Il vicedirettore di Foreign Policy James Palmer si concentra poi sulla Cina dove, nelle ultime settimane, le restrizioni anti Covid sono state il catalizzatore della più grande ondata di proteste nel paese dal 1989. La miccia che ha scatenato le mobilitazioni riguarda un incendio scoppiato in un appartamento di Urumqi, nello stato dello Xinjiang a maggioranza uigura, nel quale hanno perso la vita almeno una decina di persone. Le misure di controllo legate al Covid-19 hanno reso difficoltosa l’uscita dei condomini e ritardato i soccorsi, ma gli studenti sono scesi in piazza anche contro lo strapotere di Xi. La speranza dei manifestanti è che l’incapacità di gestire la crisi alimenti l’opposizione al presidente.

Fausto Della Porta ha intervistato Zhou Fengsuo, leader del movimento di piazza Tiananmen del 1989, che oggi vive negli Stati Uniti. Secondo Fengsuo nelle piazze cinesi è in atto «una rivoluzione che sta cambiando il modo di pensare delle persone». Internet è una formidabile palestra di dissenso contro il regime e «ora tutto può succedere».

L’analista Vincenzo Poti assume invece una linea meno radicale, evidenziando come le recenti proteste infiammate dai network studenteschi non hanno riguardato la natura dello stato cinese né le fondamenta del contratto sociale, bensì l’attuale gestione da parte della leadership in carica di un momento di crisi socioeconomica, e quindi questioni contingenti. Il regime da parte sua ha risposto con tattiche già note, ristabilendo il suo schiacciante potere. Per il popolo cinese, quindi, il “mandato dal cielo” di Xi Jinping non è ancora giunto alla fine.

Yomiuri

Youssef Hossan Halgado sposta poi lo sguardo sull’Iran – un altro paese infiammato negli ultimi mesi da violente proteste dopo la morte il 16 settembre scorso di Mahsa Amini –, intervistando Hossein Sadjadi Ghaemmaghami Farahani, scrittore dissidente iraniano naturalizzato olandese, meglio conosciuto con lo pseudonimo di Kader Abdolah. Per Abdolah in Iran «sta accadendo qualcosa di bellissimo e tragico allo stesso tempo, ma il fatto che gli ayatollah non abbiano un interlocutore è il tallone d’Achille di queste proteste».

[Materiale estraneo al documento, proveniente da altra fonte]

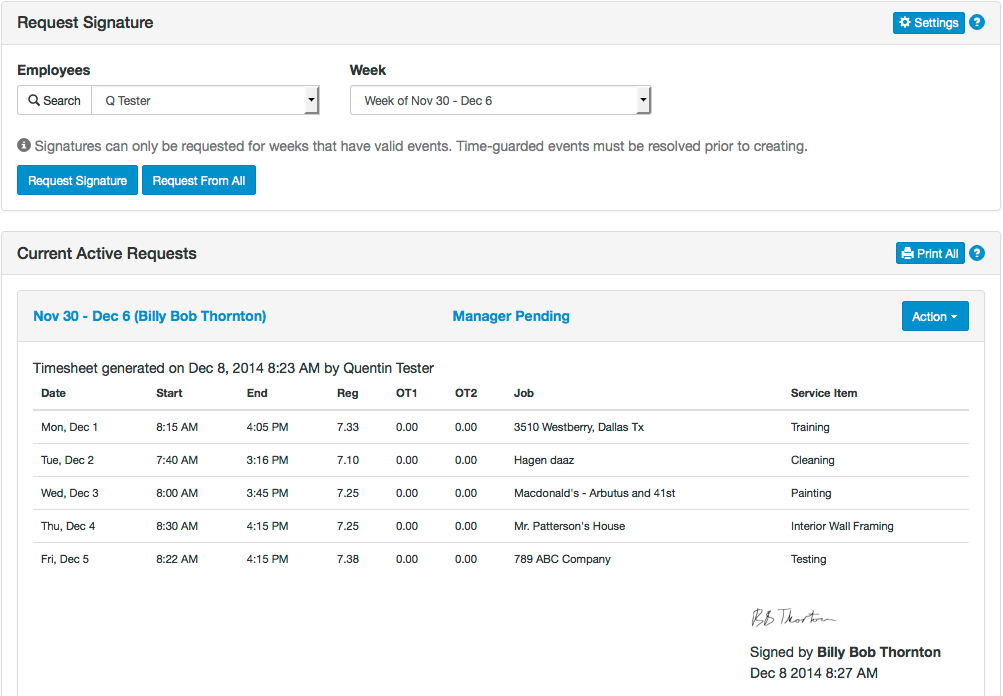Click the Search button in Employees section
This screenshot has height=696, width=1003.
coord(53,100)
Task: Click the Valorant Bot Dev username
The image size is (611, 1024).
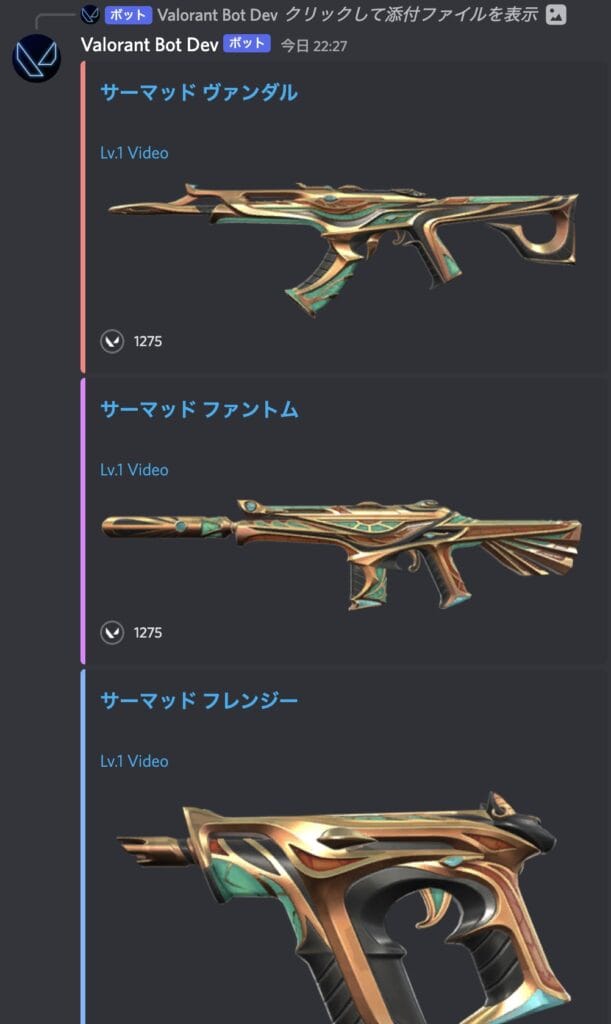Action: 149,44
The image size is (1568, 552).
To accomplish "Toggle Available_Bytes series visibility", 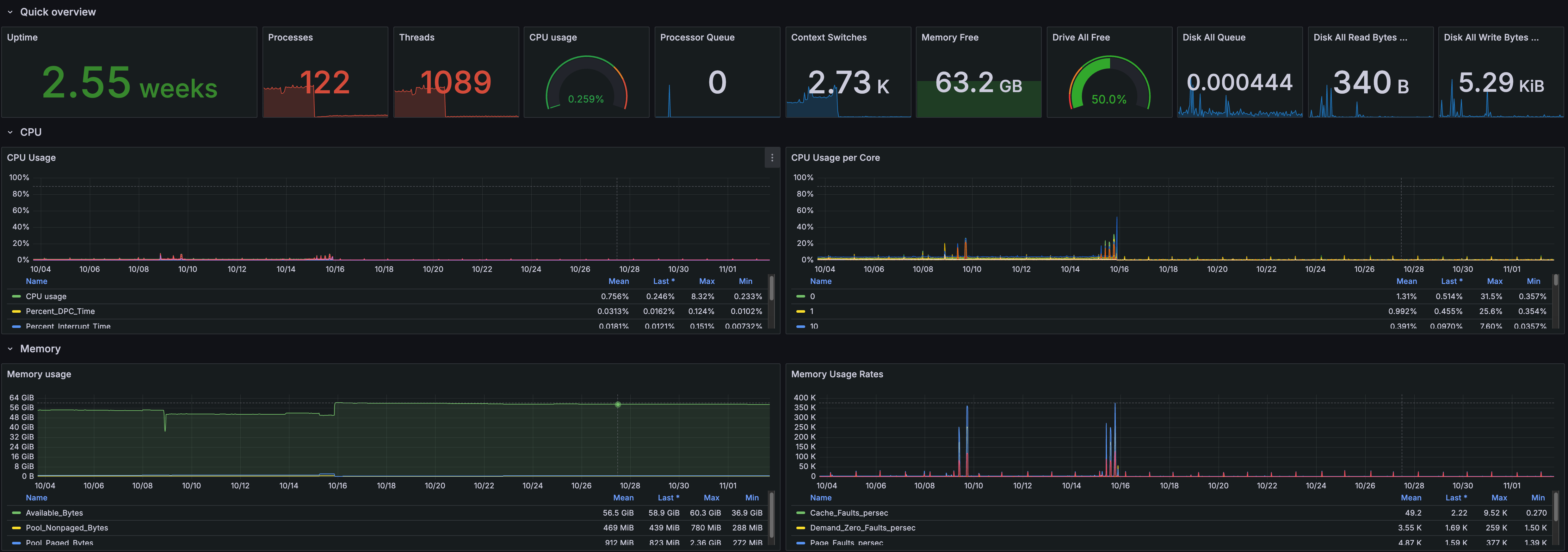I will [54, 513].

Legandosi al tema della dissidenza, Alice Dominese fa luce sugli attivisti, giornalisti, oppositori politici e disertori che cercano di lasciare la Russia per sfuggire alla repressione dopo l’inizio della guerra in Ucraina. Il flusso si concentra tra Europa e Asia centrale, ma l’assenza di una politica europea comune di accoglienza, le restrizioni in vigore e le difficoltà economiche rendono complicata la vita degli esuli. Ma, spiega Dominese, organizzazioni non governative e comunità nate su iniziativa degli oppositori di Putin che sono riusciti a stabilirsi all’estero sono diventate tra i principali luoghi di rifugio per i dissidenti.

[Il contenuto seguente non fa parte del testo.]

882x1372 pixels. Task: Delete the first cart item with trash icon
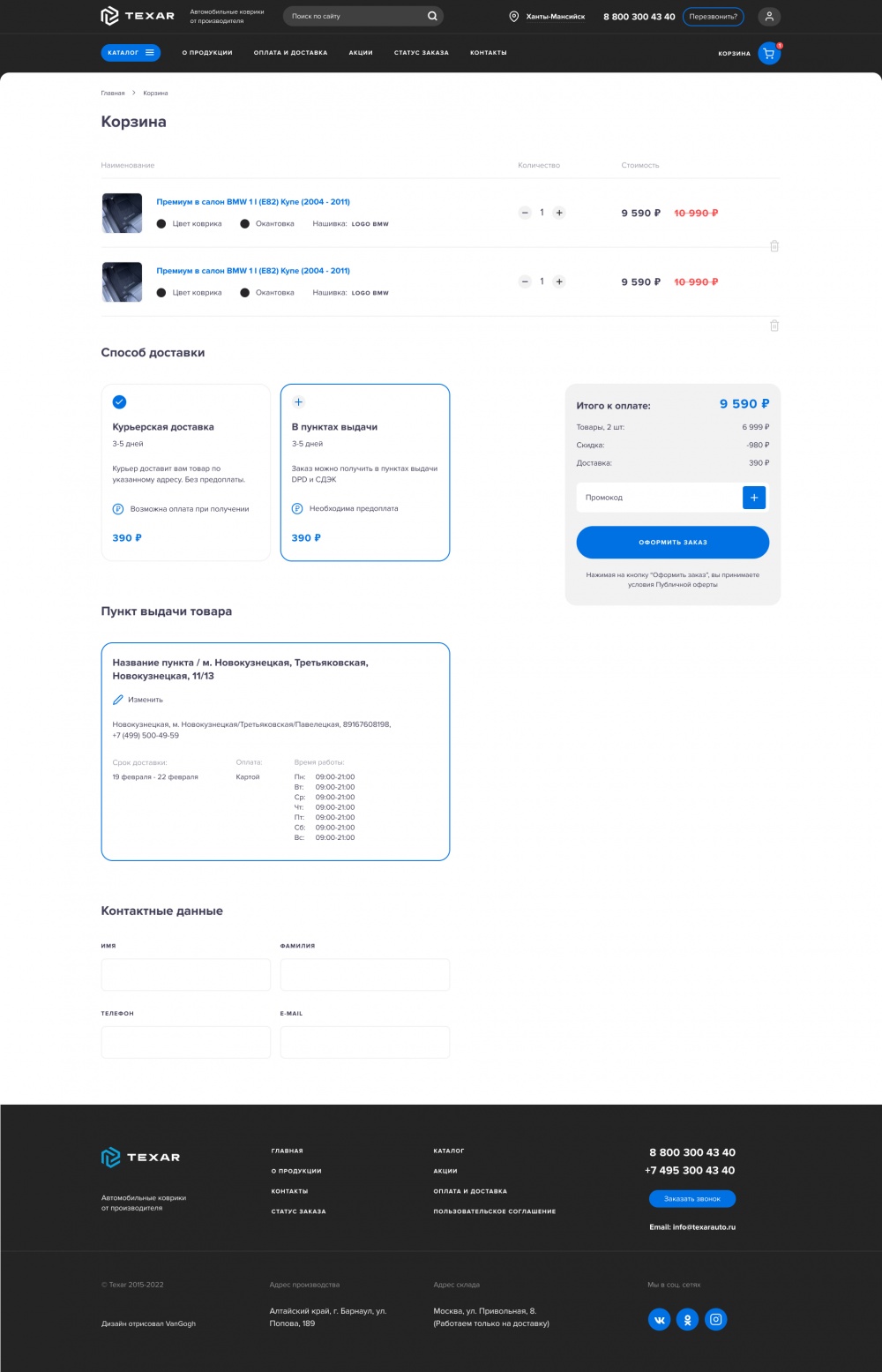tap(774, 246)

Romane Dideberg ci porta poi in Africa, soffermandosi sul perché né la Francia, né l’Onu, né la Comunità dell'Africa orientale (Eac) riusciranno a sanare le ferite del Congo: la guerra in corso tra la Repubblica democratica e il Ruanda si è infatti intensificata nella regione del Kivu, nel nordest del paese, ma qualsiasi strategia che non inizi a contemplare le dimensioni geopolitiche del conflitto è destinata ancora una volta al fallimento. Il caos economico e di integrazione delle province rimane per ora ancora fuori dalle strategie dei già citati attori internazionali.

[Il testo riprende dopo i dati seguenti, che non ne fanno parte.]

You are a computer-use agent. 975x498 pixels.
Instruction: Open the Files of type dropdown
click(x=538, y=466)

Viene infine presentato un estratto dal nuovo libro di Richard Overy, Sangue e rovine. La Grande guerra imperiale.1931-1945, appena pubblicato per Einaudi. La visione convenzionale della guerra considera Hitler, Mussolini e l’esercito giapponese le cause della crisi piuttosto che i suoi effetti ma, per Overy, «non si può dare un senso ragionato alle origini, all’andamento e alle conseguenze della guerra se non si comprendono le più ampie forze storiche che hanno generato le instabilità che hanno infine spinto gli stati dell’Asse a programmi reazionari di conquiste, poi falliti».